Most of us receive a commission from the lender with whom we place your business with so do not charge the client any initial or ongoing fees at all.
Some Brokers charge a fee if the deal is complex or commercial but most work on a commission basis.
With the internet and email these days you have been based in Melbourne and have clients in Berlin.
I have hundreds of inter state, intra state and overseas expat forum clients.
Cheers
Yours in Finance
Richard Taylor | Australia's leading private lender
Sorry now i understand I was assuming there was some new LOC strategy i hadnt yet come across.
Firstly i would probably think about uncrossing your loans so that you are able to buy IP #2 without getting further into the mire.
You need to work backwards when calculating the numbers so to ensure you have enough to settle IP2 without incurring too much LMi and also limiting your risk.
Let us assume that the new IP you buy has a purchase price of say $250K and we look to take a standalone loan of say 90% being $225,000. Acqusition costs come to say $15,000 so you are going to need a total of $40,000.
Now we also look to have IP 1 standing alone as well.
Assume that you take out a 90% loan here also so $230K x 90% = $207,000
You then look to take the $40K from IP2 & the $23K from IP 1 by using a LOC secured against your PPOR.
As the IP's increase in value you draw back upto 90% of the increased value and pay down the LOC so that it can be used again to fund further deposits.
You could always use an equity loan instead of an LOC especially if the lender charges a substantially higher rate for an LOC.
Your mortgage broker should be able to map out such a structure for you keeping your PPOR with 1 lender and the IP's separate.
Cheers
Yours in Finance
Richard Taylor | Australia's leading private lender
Raydenhead hate to say If you receive a spotter fee from your mate Bob for introducing the deal to him then YES you will need a license in many states.
Also if you source your new mate from advertising or an appeal for funds then YES you need to worry about the Managed Investment Act.
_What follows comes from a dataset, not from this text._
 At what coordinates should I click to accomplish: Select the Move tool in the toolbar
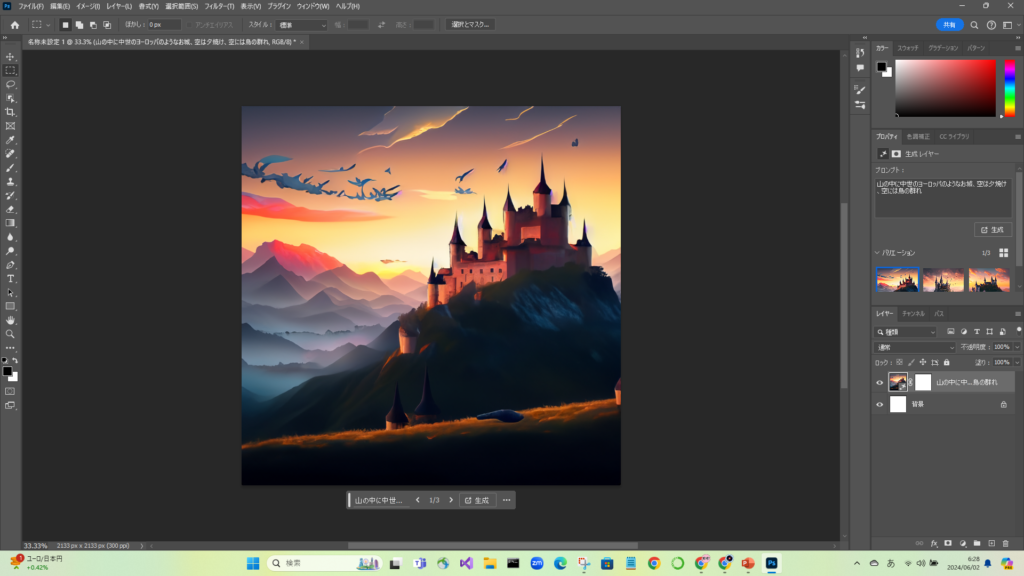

If you and Bob go way back then you are fine.
In saying this in your opening post you were inviting people to meet for lunch and money partner up. I assume you didnt already now such potential partners and therefore the comment was made.
Cheers
Yours in Finance
Richard Taylor | Australia's leading private lender
Hi Strataman
If the $20K was used for renovation on the IP then the interest will be deductible but if it was for the PPOR then NO.
Yes not normally a good idea to X collateralise your loans but at the moment it is fairly simple to uncross them.
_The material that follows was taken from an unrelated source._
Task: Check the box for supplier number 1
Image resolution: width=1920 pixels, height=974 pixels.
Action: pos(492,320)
Longer it goes and the more property you purchase the bigger the issue will become.Cheers
Yours in Finance
Richard Taylor | Australia's leading private lender
Do you want to enlighten us more about the strategy as it is a new one on me.
Cheers
Yours in Finance
Richard Taylor | Australia's leading private lender
Raydenhead, Hate to say "Flying under the radar" doesnt make it legal.
Legislation is in place for a reason in order to protect the interest of investors.
Not declaring your income and pocketing the cash probably wont immediately attract the attention of the ATO but doesnt make it right or legal.